Your artillery of stomp boxes is finally complete! You now have a nice collection of drive, compression, modulation and time-based pedals. The only problem now is that you haven’t the slightest clue how to build a rig using all your state-of-the-art (and possibly pricey) effects pedals. This month, we run through the basics in using and connecting multiple effects pedals and how you can take your rig on the road.
HOOKING THEM UP
Essentially, by hooking up your effects pedals, you create a path for the audio signal that you want to send from instrument to your amplifier. Notice that effects pedals have two ports-one typically labeled as “input’~ and one as “output:’
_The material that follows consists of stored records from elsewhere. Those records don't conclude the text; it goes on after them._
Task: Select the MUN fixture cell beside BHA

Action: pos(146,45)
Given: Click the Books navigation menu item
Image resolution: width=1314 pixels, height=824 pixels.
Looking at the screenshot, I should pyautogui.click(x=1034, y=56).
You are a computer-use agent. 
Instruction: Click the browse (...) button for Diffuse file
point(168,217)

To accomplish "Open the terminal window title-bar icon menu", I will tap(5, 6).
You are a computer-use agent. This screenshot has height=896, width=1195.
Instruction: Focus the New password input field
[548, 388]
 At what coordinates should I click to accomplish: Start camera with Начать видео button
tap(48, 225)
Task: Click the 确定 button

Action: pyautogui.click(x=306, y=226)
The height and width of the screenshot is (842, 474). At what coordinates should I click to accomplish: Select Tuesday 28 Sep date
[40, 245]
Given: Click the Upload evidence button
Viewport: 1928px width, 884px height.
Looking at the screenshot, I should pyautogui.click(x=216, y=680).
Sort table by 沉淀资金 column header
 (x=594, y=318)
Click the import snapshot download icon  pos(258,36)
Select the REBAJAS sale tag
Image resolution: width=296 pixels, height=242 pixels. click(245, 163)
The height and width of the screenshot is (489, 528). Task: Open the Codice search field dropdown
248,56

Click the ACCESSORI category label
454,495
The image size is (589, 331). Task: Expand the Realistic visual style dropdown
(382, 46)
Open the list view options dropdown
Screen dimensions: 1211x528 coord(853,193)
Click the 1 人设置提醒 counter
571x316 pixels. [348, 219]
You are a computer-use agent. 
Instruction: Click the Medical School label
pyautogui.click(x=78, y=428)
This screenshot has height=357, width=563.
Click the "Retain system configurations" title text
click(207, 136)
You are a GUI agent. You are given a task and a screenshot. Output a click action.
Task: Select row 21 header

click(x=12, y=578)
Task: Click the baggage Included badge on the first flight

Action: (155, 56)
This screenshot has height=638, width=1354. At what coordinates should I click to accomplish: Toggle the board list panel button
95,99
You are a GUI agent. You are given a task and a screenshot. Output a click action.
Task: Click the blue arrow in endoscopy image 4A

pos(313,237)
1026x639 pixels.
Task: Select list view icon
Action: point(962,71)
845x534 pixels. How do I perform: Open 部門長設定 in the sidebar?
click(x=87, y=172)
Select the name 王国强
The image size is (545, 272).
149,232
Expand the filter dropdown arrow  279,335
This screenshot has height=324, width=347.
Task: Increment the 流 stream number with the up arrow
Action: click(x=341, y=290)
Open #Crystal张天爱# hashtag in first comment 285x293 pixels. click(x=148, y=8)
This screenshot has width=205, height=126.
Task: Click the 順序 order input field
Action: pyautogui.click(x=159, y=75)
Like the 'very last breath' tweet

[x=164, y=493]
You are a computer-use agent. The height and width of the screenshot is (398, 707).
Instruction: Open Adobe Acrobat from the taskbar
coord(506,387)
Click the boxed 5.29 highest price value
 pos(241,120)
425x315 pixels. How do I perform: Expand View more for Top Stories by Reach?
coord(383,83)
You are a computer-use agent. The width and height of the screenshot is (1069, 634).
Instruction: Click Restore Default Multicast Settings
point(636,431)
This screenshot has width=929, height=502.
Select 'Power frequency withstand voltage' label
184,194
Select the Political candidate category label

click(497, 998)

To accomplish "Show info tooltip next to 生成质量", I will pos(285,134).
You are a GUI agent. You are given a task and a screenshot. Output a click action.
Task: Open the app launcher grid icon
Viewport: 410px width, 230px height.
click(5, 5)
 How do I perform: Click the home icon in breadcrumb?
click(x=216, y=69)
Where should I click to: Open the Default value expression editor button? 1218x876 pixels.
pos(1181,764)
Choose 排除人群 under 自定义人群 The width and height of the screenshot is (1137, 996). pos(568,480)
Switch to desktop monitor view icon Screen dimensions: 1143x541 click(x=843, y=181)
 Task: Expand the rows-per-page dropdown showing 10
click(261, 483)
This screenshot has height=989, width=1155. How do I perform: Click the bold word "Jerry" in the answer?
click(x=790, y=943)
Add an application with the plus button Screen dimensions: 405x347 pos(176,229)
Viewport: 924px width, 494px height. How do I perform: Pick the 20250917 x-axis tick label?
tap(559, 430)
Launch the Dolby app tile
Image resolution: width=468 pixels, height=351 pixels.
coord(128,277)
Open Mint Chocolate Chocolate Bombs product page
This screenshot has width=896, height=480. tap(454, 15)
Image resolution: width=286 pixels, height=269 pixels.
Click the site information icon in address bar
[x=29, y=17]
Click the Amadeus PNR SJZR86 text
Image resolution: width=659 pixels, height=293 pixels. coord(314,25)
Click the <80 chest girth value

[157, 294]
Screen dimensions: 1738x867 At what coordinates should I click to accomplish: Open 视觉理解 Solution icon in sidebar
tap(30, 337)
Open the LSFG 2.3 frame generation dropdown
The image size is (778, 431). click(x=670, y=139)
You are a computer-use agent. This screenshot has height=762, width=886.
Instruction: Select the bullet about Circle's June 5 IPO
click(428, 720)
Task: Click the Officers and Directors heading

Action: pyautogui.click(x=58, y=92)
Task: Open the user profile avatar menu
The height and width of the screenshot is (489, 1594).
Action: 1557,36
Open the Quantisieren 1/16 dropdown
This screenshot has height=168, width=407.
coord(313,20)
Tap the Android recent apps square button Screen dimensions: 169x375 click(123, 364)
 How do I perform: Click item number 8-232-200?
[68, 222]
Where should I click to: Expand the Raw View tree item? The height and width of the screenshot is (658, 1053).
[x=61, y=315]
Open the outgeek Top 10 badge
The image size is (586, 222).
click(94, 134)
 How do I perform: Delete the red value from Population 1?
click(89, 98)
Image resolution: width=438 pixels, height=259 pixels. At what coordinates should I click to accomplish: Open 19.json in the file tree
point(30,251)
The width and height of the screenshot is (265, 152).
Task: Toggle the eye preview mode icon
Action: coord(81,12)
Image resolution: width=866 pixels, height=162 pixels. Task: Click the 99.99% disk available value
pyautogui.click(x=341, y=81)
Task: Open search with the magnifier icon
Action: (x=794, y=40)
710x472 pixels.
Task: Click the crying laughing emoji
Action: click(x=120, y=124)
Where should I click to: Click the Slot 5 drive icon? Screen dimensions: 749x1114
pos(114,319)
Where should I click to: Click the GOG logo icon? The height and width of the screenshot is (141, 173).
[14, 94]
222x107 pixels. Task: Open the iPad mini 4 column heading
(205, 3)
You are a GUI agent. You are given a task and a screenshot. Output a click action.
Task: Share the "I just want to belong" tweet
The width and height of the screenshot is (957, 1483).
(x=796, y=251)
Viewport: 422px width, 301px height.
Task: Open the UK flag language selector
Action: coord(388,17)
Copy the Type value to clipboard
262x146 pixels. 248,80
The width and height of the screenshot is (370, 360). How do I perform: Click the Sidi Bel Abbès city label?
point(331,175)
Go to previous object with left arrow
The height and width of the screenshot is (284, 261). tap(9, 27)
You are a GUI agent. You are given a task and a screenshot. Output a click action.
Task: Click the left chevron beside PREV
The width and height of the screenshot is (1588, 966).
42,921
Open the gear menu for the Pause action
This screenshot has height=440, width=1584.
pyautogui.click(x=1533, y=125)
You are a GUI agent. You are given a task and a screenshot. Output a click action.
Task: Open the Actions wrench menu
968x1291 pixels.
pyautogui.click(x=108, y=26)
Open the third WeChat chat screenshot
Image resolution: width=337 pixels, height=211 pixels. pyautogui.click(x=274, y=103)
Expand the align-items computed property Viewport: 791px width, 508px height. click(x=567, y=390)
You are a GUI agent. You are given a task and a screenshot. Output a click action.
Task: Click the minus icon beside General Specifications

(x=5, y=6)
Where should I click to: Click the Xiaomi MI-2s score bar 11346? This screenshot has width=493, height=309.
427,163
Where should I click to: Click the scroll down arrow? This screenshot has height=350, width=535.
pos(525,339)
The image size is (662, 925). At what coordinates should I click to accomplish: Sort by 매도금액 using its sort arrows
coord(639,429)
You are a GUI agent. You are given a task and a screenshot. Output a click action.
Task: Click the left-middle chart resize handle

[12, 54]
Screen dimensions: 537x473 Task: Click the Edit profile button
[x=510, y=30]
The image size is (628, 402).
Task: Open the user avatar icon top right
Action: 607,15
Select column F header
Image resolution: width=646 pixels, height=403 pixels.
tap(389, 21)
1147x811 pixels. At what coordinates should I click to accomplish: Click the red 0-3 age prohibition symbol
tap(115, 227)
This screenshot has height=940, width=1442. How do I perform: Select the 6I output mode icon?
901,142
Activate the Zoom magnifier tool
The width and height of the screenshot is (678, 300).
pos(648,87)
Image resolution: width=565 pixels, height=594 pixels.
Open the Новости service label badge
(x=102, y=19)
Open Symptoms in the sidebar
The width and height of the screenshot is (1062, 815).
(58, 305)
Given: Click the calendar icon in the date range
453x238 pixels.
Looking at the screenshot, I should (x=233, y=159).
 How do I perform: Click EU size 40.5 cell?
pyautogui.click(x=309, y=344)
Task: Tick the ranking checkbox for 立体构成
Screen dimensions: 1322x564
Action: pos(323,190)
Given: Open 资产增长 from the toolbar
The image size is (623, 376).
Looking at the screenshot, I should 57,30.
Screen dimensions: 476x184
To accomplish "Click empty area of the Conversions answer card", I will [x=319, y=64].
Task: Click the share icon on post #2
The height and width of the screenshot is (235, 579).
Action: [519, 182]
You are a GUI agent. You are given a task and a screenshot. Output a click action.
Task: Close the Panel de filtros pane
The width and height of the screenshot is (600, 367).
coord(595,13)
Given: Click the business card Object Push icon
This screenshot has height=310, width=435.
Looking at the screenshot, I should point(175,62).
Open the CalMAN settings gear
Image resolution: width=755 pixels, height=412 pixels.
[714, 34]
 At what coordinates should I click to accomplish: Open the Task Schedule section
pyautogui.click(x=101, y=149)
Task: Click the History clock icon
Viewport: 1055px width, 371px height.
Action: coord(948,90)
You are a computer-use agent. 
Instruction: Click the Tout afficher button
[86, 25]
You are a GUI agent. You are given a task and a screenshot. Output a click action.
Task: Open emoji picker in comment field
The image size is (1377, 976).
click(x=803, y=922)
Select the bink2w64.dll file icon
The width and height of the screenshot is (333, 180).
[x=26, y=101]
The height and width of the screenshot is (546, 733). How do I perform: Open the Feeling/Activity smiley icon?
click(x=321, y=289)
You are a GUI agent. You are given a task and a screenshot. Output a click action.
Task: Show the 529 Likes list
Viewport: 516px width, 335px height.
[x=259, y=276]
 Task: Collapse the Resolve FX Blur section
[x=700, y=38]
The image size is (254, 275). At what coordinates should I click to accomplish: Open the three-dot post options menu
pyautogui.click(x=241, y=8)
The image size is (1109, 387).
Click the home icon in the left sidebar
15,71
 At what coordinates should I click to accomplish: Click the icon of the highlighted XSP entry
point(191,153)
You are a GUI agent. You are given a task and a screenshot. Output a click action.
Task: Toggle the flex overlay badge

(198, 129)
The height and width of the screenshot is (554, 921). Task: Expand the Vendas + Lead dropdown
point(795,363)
You take a cable wire and stick one end into the instrument, and the other end goes into the input port of the first pedal in your chain. Then, you take another and plug one end into the output ofthe first pedal, and the other plugged into the input of the next pedal-and the next, and the next. This is done until all the pedals are wired together. A final cable is connected to the last pedal in the effects chain on one end, and to the amplifier on the other.
WHAT GOES WHERE
You’re free to experiment on which pedal comes before what as there is no fixed sequence of pedals. Here, however, is one way to arrange them. The beginning of the chain can be your tuner pedal, then your compression pedal. Modulation-Chorus, Flanger or Phaser-pedals can be placed next in line. Then, you can hook up the time-based pedals, namely Delay and Reverb. It’s a good idea to place the drive pedals-Overdrive, Distortion, and other gain-boosting effects-later in the line so as to give the other effects a clean signal. Remember: as each effect flows from one to the next, the result is added or integrated into the next effect down the line.
It may seem like a one-time effort if your setup stays at home, but it’s an entirely different story if you plan to take your gear on the road. Luckily, portable cases called pedal boards exist to enable you to transport your rig without the hassle of assembling and disassembling it every time you take it outside.
A pedal board serves as a container or a hub for your effects units. It is usually a hard-shell case that has a removable lid and foam padding on the inside to protect your gear. Some pedal boards also have handles and wheels, thus making transporting your gear from one place to another much, much easier. There are different kinds of pedal boards; some are store-bought and some are custom-made (professional musicians often prefer the latter). There are even instructions online for do-it-yourself (DIY) pedal boards. A pedal board can also sport built-in transformers and power cables, thereby providing a power supply for your effects.
THE DIGITAL WAY
Lugging around an entire pedal board may seem impractical. The primary purpose, after all, of the pedal board is for gigging. Thankfully, the digital age has given us guitar effects modeling software that enable you to build your own digital rig. One application, called AmpliTube by IK Multimedia, lets you assemble a digital pedal board on your computer, iPad or iPhone. Just as how you collect effects units in the real world, you can build your setup one pedal at a time. IK Multimedia also offers a gadget called the iRig portable guitar interface, which allows you to hook up your guitar to your computer or iOS device. AmpliTube can work as a 64 bit plug-in for digital audio workstations (DAW) such as Pro Tools, Logic, GarageBand, Cubase, Live, and Reaper. However, it can also be used as a standalone program in Mac OS X and Windows. The standalone version additionally offers a built-in four-track recorder. Axe men such as Slash, Malcolm Young (AC/DC) and Serj Tankian (System of a Down) have been known to use AmpliTube.
Does building a rig sound complicated (and expensive)? Good news, my lazy and tightfisted buddies! A single electronic device called a multi-effects pedal allows users access to different guitar effects in just one machine. Multi-FX pedals let you select from an array of combinations or presets, but you can create and store a mix of your own.